TASK REQUIREMENTS ->
Reproduce the entries below character for character, starting with the line containing "This screenshot has width=408, height=725." and going on through the line containing "(967, 308).". Output only those lines.

DATA TO PROCESS ->
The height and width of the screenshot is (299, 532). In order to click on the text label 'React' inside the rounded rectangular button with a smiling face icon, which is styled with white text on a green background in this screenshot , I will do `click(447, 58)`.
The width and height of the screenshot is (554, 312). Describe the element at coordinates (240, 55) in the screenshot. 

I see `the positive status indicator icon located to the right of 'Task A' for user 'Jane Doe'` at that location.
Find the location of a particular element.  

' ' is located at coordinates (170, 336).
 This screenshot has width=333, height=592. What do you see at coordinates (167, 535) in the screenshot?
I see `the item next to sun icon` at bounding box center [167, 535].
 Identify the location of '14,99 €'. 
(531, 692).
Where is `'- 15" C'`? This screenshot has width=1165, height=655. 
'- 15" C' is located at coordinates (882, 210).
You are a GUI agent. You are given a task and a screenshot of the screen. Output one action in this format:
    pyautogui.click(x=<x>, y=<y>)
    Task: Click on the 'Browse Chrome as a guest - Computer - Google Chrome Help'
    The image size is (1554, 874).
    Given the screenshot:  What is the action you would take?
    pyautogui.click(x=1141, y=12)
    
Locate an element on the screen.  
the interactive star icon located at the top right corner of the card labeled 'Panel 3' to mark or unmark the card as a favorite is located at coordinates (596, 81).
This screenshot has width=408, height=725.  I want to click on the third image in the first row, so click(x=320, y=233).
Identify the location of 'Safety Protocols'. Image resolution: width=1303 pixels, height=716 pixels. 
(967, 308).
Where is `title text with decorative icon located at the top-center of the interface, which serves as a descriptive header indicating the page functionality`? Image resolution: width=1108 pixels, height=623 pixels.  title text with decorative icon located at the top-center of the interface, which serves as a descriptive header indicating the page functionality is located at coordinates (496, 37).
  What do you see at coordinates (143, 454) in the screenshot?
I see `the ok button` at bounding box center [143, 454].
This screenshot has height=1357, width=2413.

PROBLEM SOLUTION ->
This screenshot has width=408, height=725.  I want to click on the third image in the first row, so click(x=320, y=233).
Identify the location of 'Safety Protocols'. Image resolution: width=1303 pixels, height=716 pixels. 
(967, 308).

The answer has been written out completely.